SCHRIFTLICHE ANWEISUNG A:
Gib aus den Datensätzen die Zeilen von der Zeile mit „You are a computer-use agent. Viewport: 376px“ bis zum Ende der Datensätze unverändert wieder, beide Enden eingeschlossen.

EXTRAHIERTER TEXT:
================

Tag der Arbeitslosen: „Dem Paradies näher kommen“
Zum zehnten Mal rufen Lesebühnen-Autoren den Internationalen Tag der Arbeitslosen aus. Sie demonstrieren heute für ein Leben ohne Arbeitszwang.
taz: Herr Hennig, Sie veranstalten mit anderen Lesebühnen-Kollegen am Freitag eine Demo zum Internationalen Tag der Arbeitslosen. Haben Sie sonst nichts zu tun?
Falko Hennig: Doch, wir sind alle sehr beschäftigt. Die meisten von uns sind Freiberufler. Wir finden aber, dass Arbeitslose, Freiberufler und sonstige Arbeitende sehr viele gemeinsame Interessen haben.
Nämlich?

================

EINGABEDATEN:
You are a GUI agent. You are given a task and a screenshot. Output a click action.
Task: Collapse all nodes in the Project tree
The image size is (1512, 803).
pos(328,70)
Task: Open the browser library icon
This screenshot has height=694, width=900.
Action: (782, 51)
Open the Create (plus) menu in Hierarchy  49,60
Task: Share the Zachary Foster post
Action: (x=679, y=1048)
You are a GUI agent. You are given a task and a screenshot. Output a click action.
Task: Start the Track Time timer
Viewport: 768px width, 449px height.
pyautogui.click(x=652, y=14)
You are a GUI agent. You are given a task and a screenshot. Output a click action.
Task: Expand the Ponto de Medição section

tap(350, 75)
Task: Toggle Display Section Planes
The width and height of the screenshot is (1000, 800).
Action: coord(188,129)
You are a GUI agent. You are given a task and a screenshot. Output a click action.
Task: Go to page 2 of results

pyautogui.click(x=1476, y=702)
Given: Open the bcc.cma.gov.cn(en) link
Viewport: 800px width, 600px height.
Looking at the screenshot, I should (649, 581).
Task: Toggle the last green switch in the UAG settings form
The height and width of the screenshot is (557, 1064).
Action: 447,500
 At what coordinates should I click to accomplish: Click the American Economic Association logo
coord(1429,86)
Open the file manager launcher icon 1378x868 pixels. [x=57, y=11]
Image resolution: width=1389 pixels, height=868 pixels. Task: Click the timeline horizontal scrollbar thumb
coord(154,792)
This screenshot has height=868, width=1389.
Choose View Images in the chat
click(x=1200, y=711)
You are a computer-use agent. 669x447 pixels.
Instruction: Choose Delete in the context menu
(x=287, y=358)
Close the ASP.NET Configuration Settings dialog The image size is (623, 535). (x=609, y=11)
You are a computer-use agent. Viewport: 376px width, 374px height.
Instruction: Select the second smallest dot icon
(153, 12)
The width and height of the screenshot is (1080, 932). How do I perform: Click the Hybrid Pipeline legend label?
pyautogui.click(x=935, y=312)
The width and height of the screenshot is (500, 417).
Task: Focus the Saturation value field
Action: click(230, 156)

================

SCHRIFTLICHE ANWEISUNG B:
Schreibe aus dem Interview zum Tag der Arbeitslosen den Abschnitt von „taz: Herr Hennig, Sie“ bis „nichts zu tun?“ wortgetreu ab.

KORREKTES ERGEBNIS A:
You are a computer-use agent. Viewport: 376px width, 374px height.
Instruction: Select the second smallest dot icon
(153, 12)
The width and height of the screenshot is (1080, 932). How do I perform: Click the Hybrid Pipeline legend label?
pyautogui.click(x=935, y=312)
The width and height of the screenshot is (500, 417).
Task: Focus the Saturation value field
Action: click(230, 156)

KORREKTES ERGEBNIS B:
taz: Herr Hennig, Sie veranstalten mit anderen Lesebühnen-Kollegen am Freitag eine Demo zum Internationalen Tag der Arbeitslosen. Haben Sie sonst nichts zu tun?